Source data Block Start

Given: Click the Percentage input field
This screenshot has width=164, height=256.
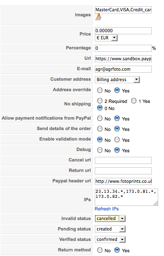Looking at the screenshot, I should coord(123,49).
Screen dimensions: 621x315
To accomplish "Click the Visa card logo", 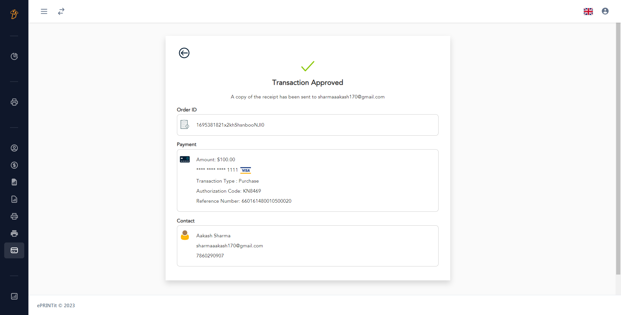I will (x=246, y=170).
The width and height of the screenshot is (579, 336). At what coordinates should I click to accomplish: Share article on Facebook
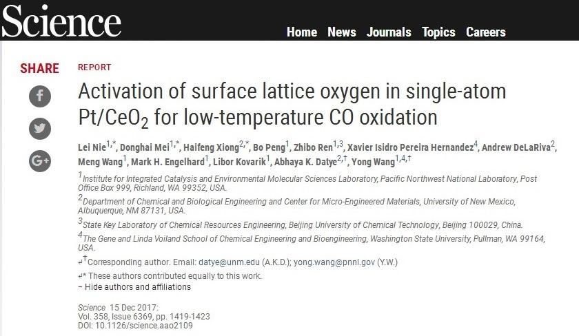(x=40, y=95)
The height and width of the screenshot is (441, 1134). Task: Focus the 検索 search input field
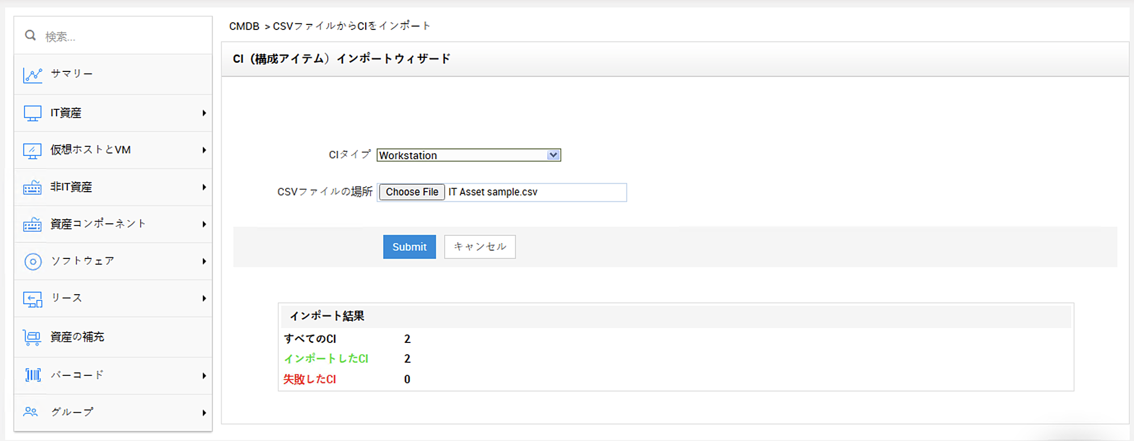(125, 37)

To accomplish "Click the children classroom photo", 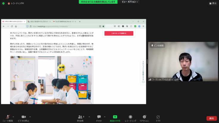I will click(x=51, y=80).
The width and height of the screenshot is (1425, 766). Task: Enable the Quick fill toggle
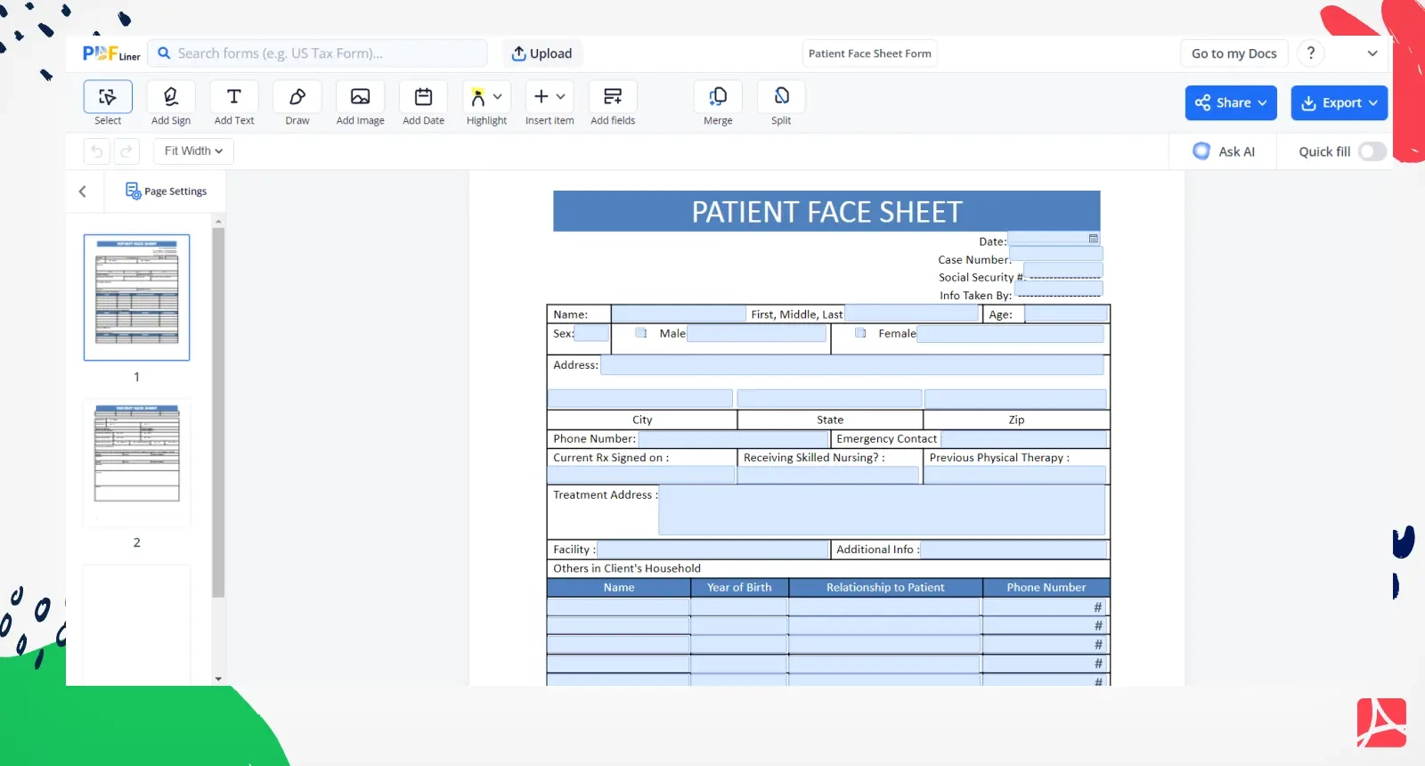click(1372, 151)
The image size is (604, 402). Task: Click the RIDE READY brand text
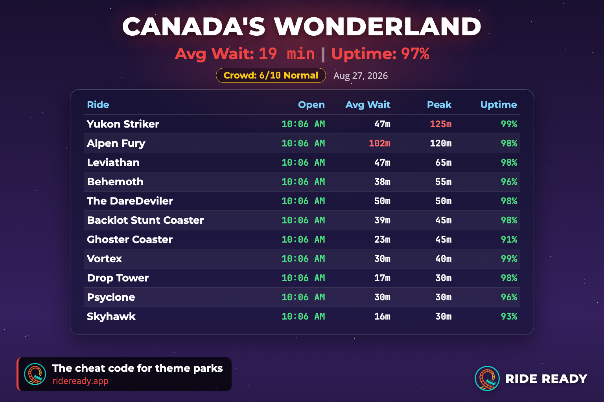[546, 378]
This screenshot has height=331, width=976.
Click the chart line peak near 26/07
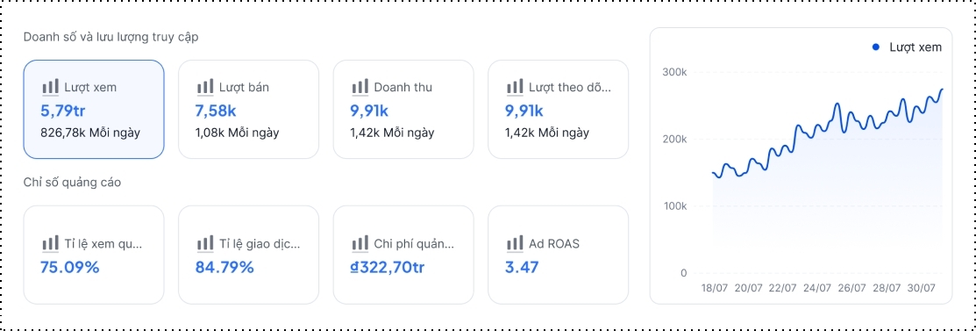pyautogui.click(x=837, y=104)
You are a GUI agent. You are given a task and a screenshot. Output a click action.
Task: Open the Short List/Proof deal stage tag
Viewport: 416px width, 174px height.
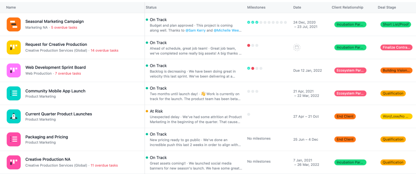[x=396, y=24]
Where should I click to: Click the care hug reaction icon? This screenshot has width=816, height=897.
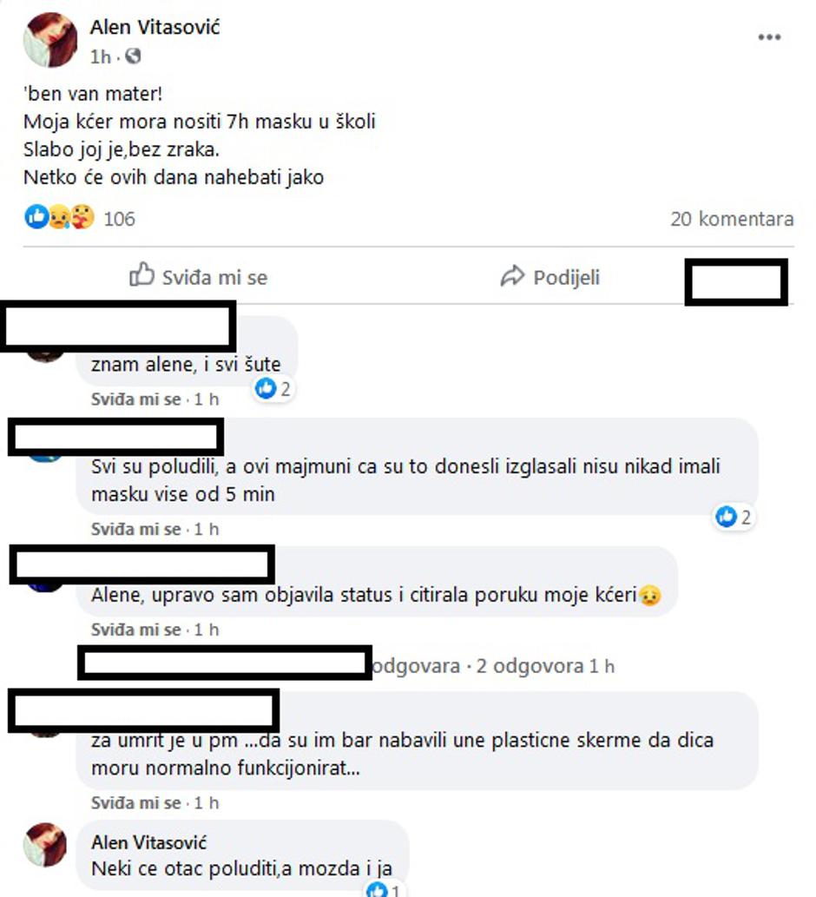click(x=82, y=217)

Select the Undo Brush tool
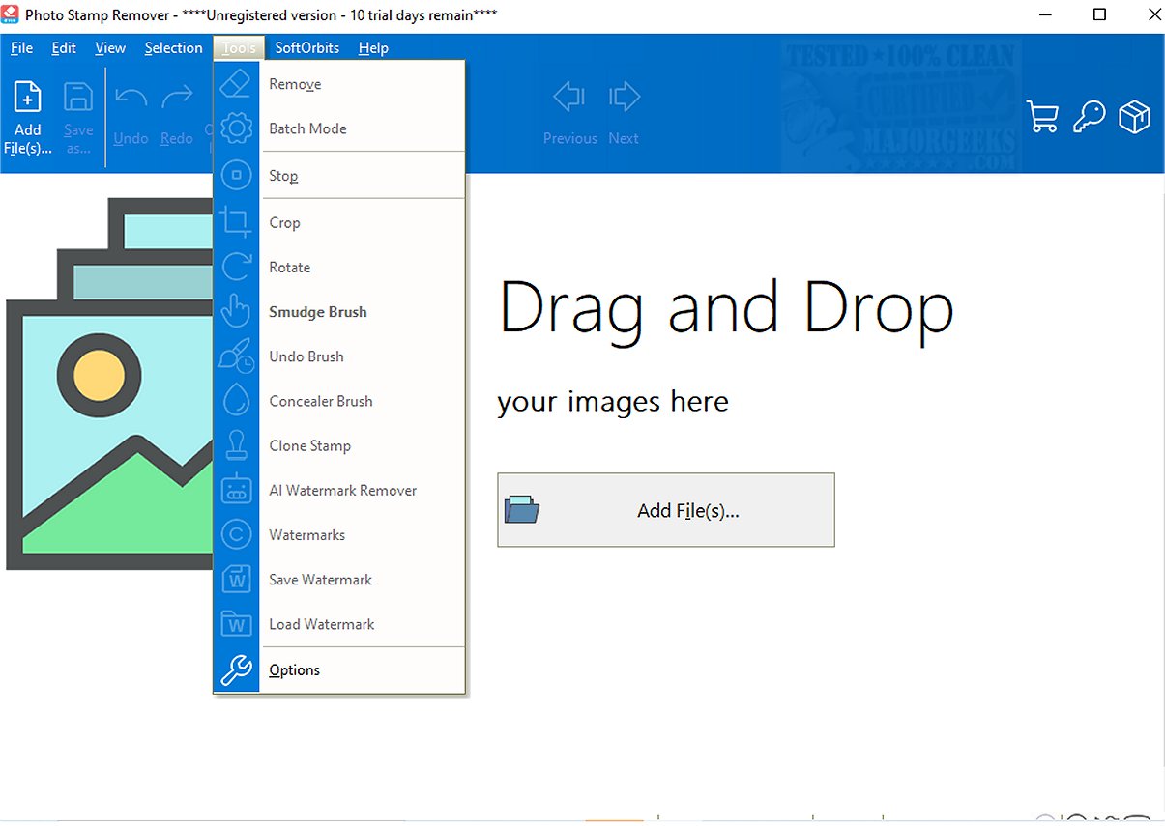point(306,356)
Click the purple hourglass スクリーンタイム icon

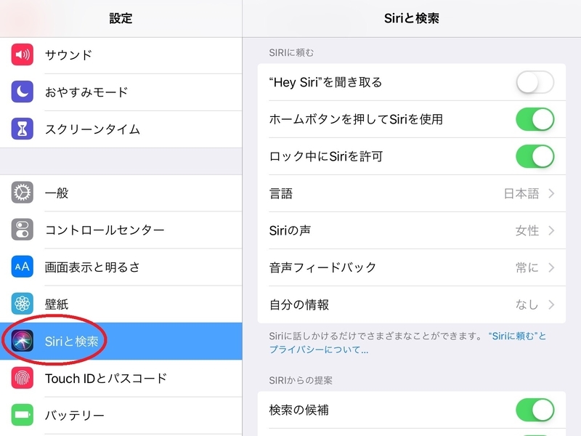[x=22, y=128]

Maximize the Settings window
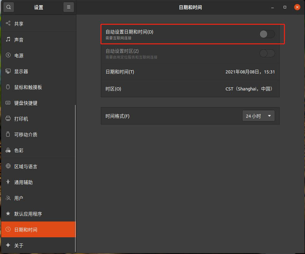point(285,7)

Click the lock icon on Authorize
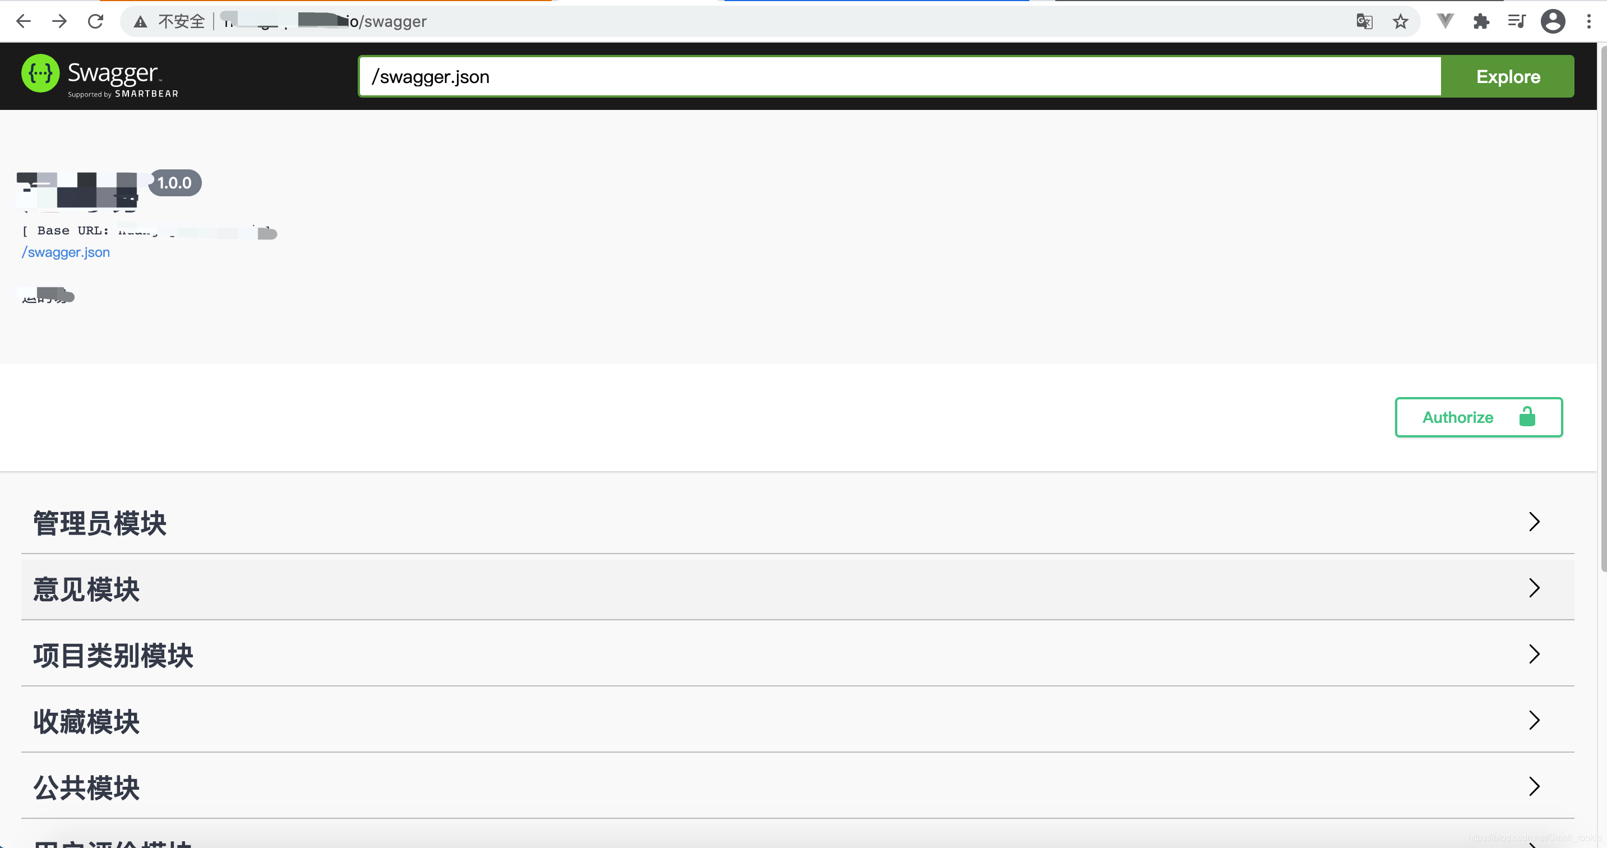tap(1528, 417)
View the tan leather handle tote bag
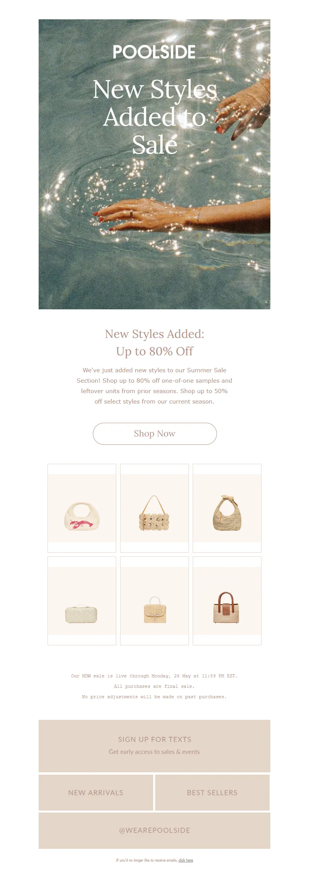This screenshot has width=309, height=894. pyautogui.click(x=227, y=601)
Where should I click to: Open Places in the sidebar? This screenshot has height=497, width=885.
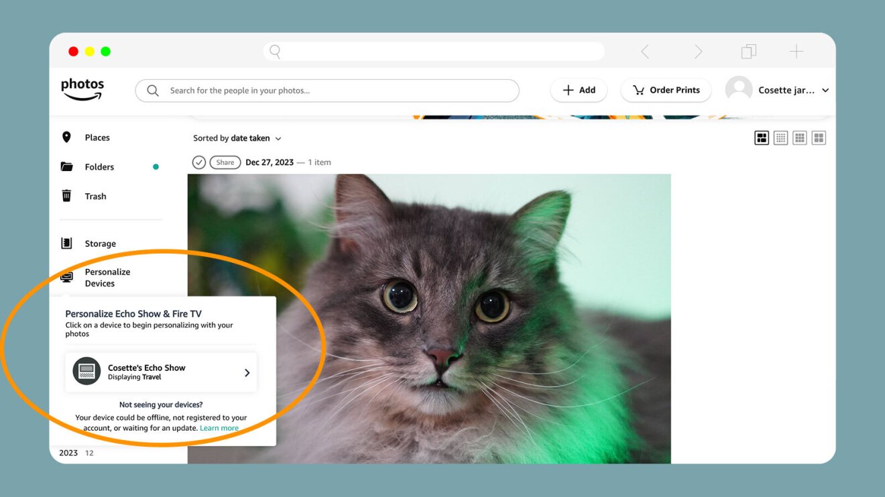click(x=97, y=137)
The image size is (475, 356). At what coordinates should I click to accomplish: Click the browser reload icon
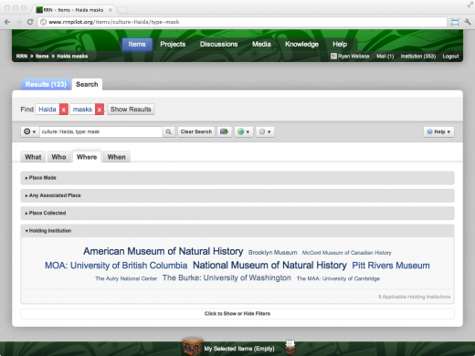(30, 22)
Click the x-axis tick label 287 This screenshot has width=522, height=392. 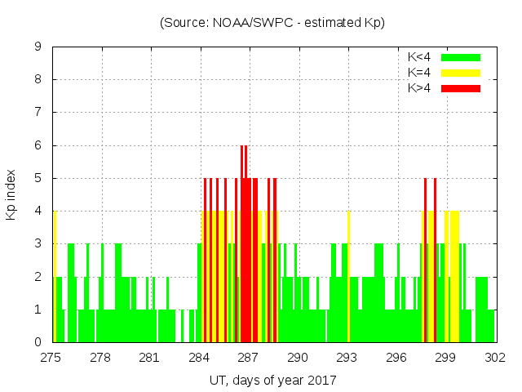[248, 358]
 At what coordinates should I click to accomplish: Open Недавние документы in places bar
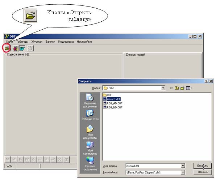tap(90, 101)
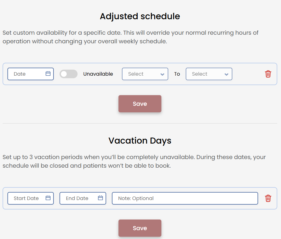
Task: Save the vacation days settings
Action: (x=140, y=228)
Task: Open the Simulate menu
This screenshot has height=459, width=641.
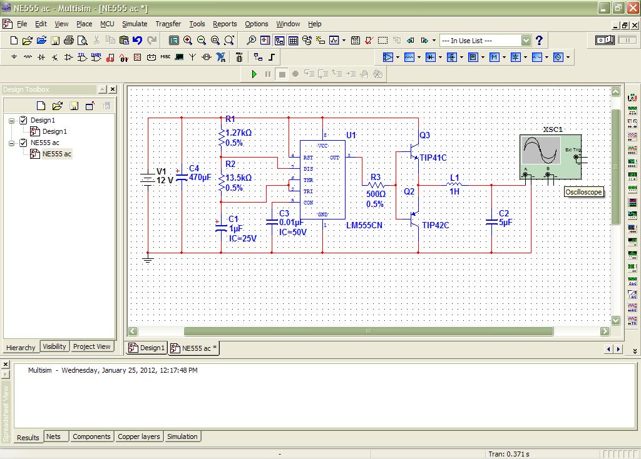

Source data Block End

The answer consists of the lines from the one holding "Task: Open the Simulate menu" to the end of the records, inclusive, restated exactly and without pictures.

◆ Solution ◆
Task: Open the Simulate menu
This screenshot has height=459, width=641.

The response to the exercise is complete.